Once the planchets are ready, they undergo a process called "upsetting." Upsetting involves raising the rim of the blank coin to give it the distinctive raised edge that is often associated with coins. This step helps to prevent wear and tear and also enhances the overall appearance of the final coin.

After upsetting, the blank coins go through a series of steps to add the necessary design and details. This process is known as "minting" or "coining." Minting involves using special machines and tools to stamp the design, denomination, and other relevant information onto the planchet. The design can be anything from a national emblem to a historical figure, depending on the purpose of the coin.

Once the coins are minted, they undergo a process called "finishing." Finishing includes various steps such as polishing, buffing, and sometimes even plating the coins to give them their final appearance. This step is crucial in enhancing the visual appeal of the coins and ensuring their longevity.

Lesser-Known Names and Historical References

One of the earliest known instances of blank coins can be traced back to ancient Greece. In the city of Aegina, blank silver coins were produced and used in trade. These blank coins were eventually stamped with various designs and became highly sought after by collectors. The practice of using blank coins as a medium of exchange spread to other ancient civilizations, including Rome and Persia.

In medieval Europe, blank coins played a crucial role in the development of coinage. Mints would produce blank coins in large quantities, which were then distributed to local authorities who would add their own designs and markings. This allowed for a more efficient production process, as coins could be struck on demand. These blank coins also provided an opportunity for counterfeiters to create fake coins, leading to the implementation of various anti-counterfeiting measures.

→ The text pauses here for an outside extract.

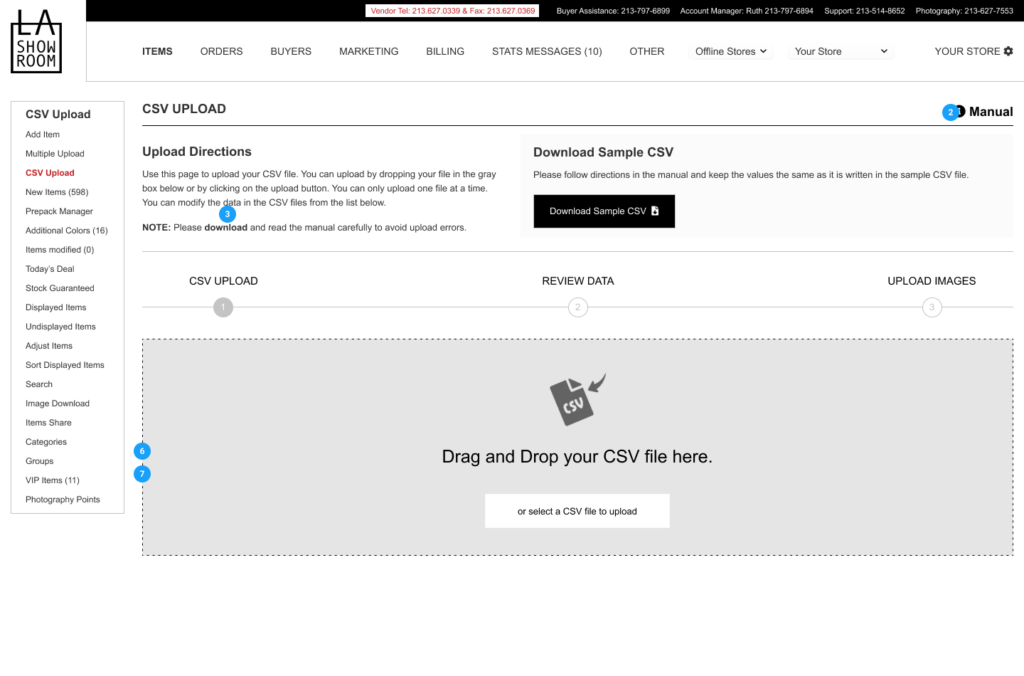1024x676 pixels.
Task: Expand the Offline Stores dropdown
Action: tap(730, 51)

The significance of blank coins extends beyond their historical context. Today, blank coins are highly valued by collectors for their rarity and uniqueness. These coins often serve as a canvas for modern artisans and engravers to showcase their skills. Intricate designs and patterns are meticulously hand-engraved onto the blank surface, resulting in stunning pieces of numismatic art.


The article emphasizes the importance of understanding the terminology associated with blank coins in the field of numismatics. It explains the various processes involved in creating unique and valuable coins, such as the planchet, minting, and finishing. The article suggests that having knowledge of these terms can enhance one's appreciation and understanding of blank coins, whether you are a collector, investor, or simply curious about coins. It also highlights the significance of blank coins in the history of coinage, offering a tangible connection to the past. The article concludes by stating that blank coins continue to captivate collectors and enthusiasts worldwide, as they hold the potential to be transformed into unique works of art and leave a lasting legacy for future generations.